- **EXERCISE REQUIREMENTS**
From first line to last, copy the listing exactly and omit its pictures.
[Opening DATA FOR REVIEW section]
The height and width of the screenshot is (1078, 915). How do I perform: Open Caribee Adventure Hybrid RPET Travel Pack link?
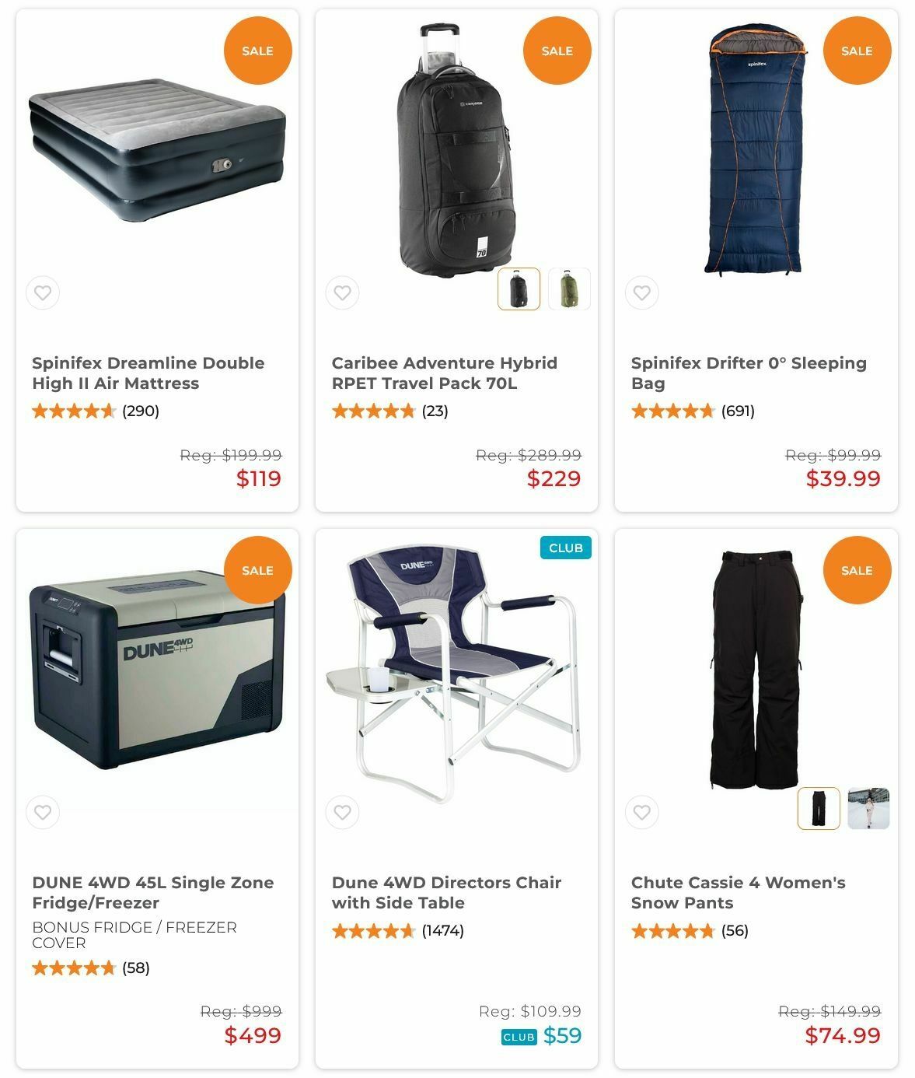pos(445,373)
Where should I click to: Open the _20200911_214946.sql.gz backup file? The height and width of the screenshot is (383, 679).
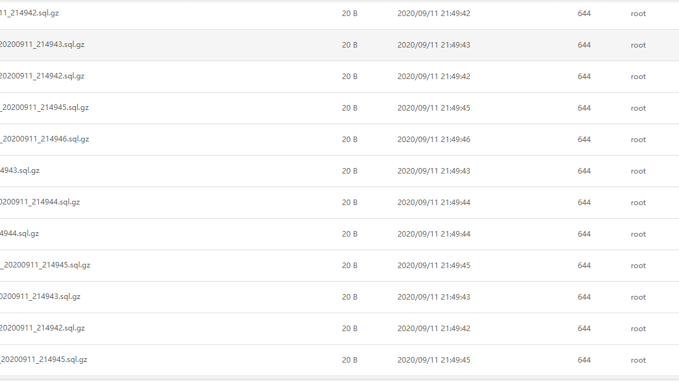tap(44, 139)
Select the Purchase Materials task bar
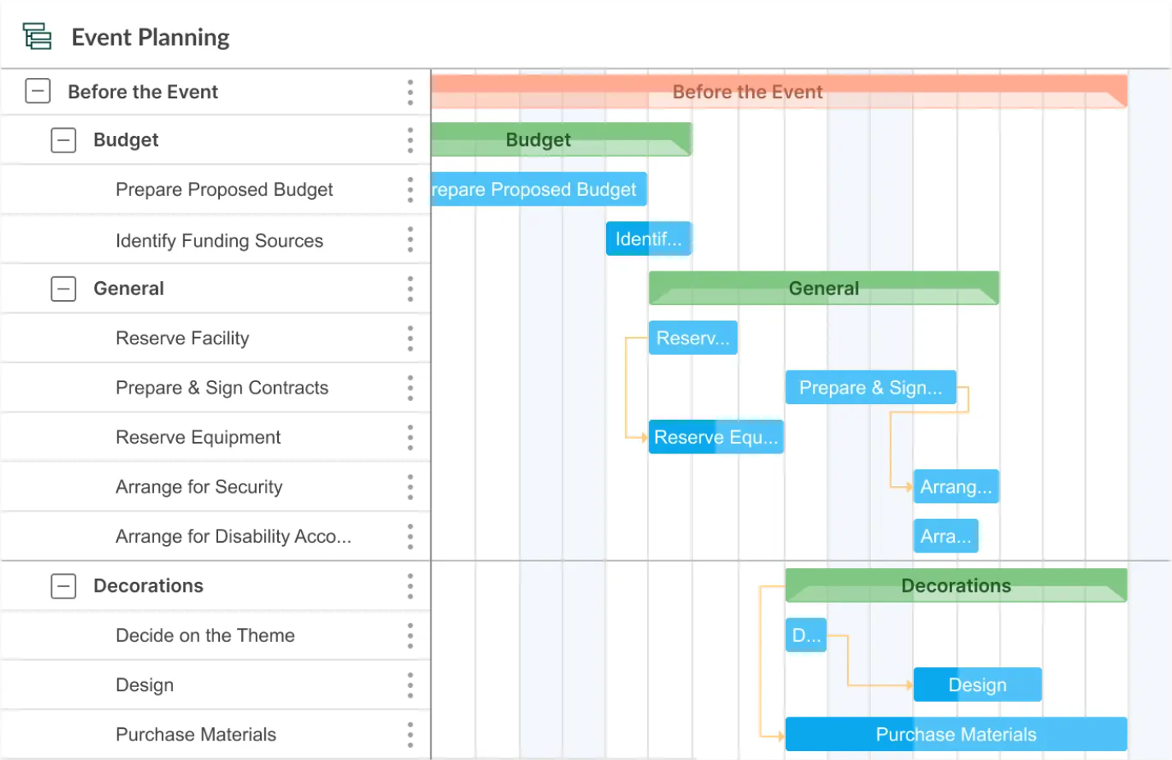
[Closing DATA FOR REVIEW section]
- **RESPONSE TO THIS TASK**
The height and width of the screenshot is (1078, 915). How do I perform: Open Caribee Adventure Hybrid RPET Travel Pack link?
pos(445,373)
Where should I click to: Open the _20200911_214946.sql.gz backup file? The height and width of the screenshot is (383, 679).
tap(44, 139)
Select the Purchase Materials task bar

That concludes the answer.